L'aveuglement - félins imaginaires et autres lunettes d'aveugle.
Les deux années qui suivent sont assez pauvres
sur le plan passionnel. Rien de très étonnant: aucun gus ne pourrait
faire le poids face à la relation pour le moins étrange qui m'unit à
Julie. Elle devient à la fois ma meilleure amie, ma soeur adoptive, ma
pire ennemie, mon bourreau privé, mon bouc-émissaire perso, mon double
et mon contraire, bref mon âme soeur comme on n'en trouve que lorsqu'on
a huit ans.
Nous vivons dans un monde en plastique qui
n'appartient qu'à nous; les autres gosses nous voient avec stupéfaction
faire des gestes dans le vide alors que nous sommes persuadées d'être
en train de nous occuper de nos animaux invisibles (mais qui existent,
si si! Malgré nos huit, puis neuf, puis dix ans bien sonnés, nous y
croyons déjà beaucoup plus qu'à la sorcière cachée dans les toilettes
du préau et à l'enfer situé sous la cantine de l'école...)
Nos
animaux....une troupe de quatre-vingt félins, chacun doté d'un nom et
d'une fiche signalétique, et avec ça, capables de réaliser des tâches
sacrément compliquées. Imaginez un ocelot qui tape à la machine à
écrire, un tigre du Bengale qui mitonne des petits plats à ses potes
poilus, ou une panthère noire qui se laisse monter comme un vulgaire
canasson, vous aurez une idée de notre état de délabrement mental.
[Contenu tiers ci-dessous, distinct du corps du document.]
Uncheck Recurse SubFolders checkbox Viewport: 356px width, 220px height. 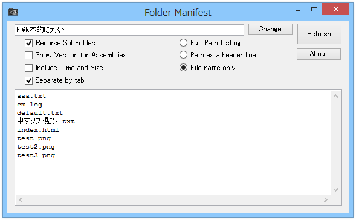(x=28, y=43)
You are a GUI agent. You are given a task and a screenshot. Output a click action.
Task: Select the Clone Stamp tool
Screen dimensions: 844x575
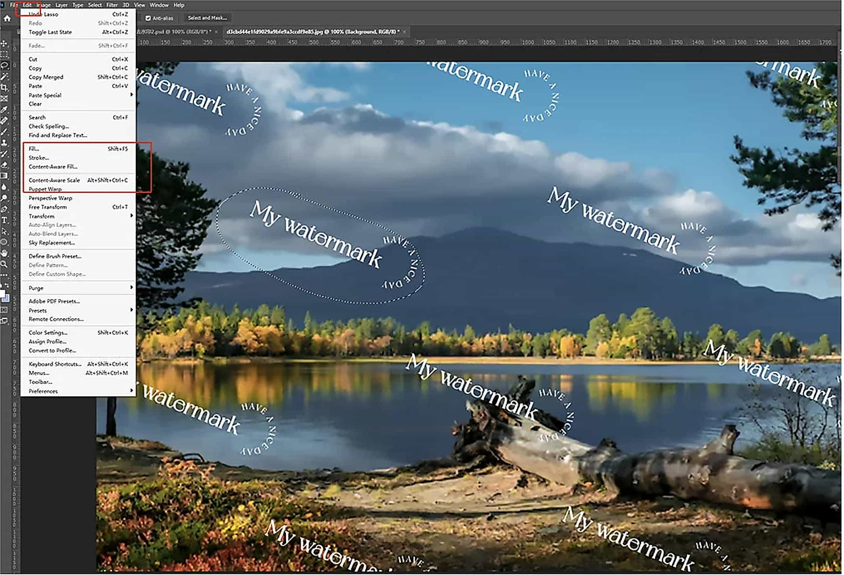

A côté de ça, les garçons qui ne servent qu'à jouer au foot et à
cracher par terre font bien pâle figure. Et quand, vraiment, je n'ai
plus envie de les voir, ces petits héros pseudo-virils, j'enfile un
ingénieux dispositif (du plus haut comique pour qui n'en connaîtrait
pas l'utilité): les lunettes d'aveugle.
Soit une paire de lunettes
de piscine rose fluo ayant appartenu à Julie (ce qui implique un
certain degré de mâchouillage), recouverte de scotch opaque jaune. Le
tout permet alors un aveuglement complet....seul l'aspect jaune du truc
nous désole un peu par son manque de réalisme, il est certain que ceux
qui ont la chance d'être aveugles pour de vrai ne voient pas de cette
couleur-là, mais enfin c'est mieux que rien. Et puis Julie n'avait plus
de scotch marron.
Une fois les lunettes d'aveugle enfilées,
le jeu consiste pour l'aveugle volontaire à attraper le bras de l'autre
et à parcourir la cour de récré sous les yeux blasés des autres enfants
qui échangent des pokémons
-anachronisme! j'ai écrit "pokémons", mais il s'agissait d'un autre type de gadget merdique, en ce temps. Au hasard, des pog's?-
Et ainsi, pendant que les autres filles se font déjà embêter par les
garçons qui leur sussurrent des mots crus à l'oreille, je vis encore
dans un monde protégé derrière mes lunettes bicolores fluo. Et
quatre-vingt félins savants. Et des extraterrestres. Et des chats à
moitié humains. Et une collection de pétards traditionnels
tchécoslovaques.
Bref, je crois que vous m'avez comprise...à
l'époque où l'infâme Laua avait déjà dû montrer sa culotte ou ce qui
lui tenait lieu de seins à une demi-douzaine de gus fascinés, j'étais
encore bien, bien loin de faire de même....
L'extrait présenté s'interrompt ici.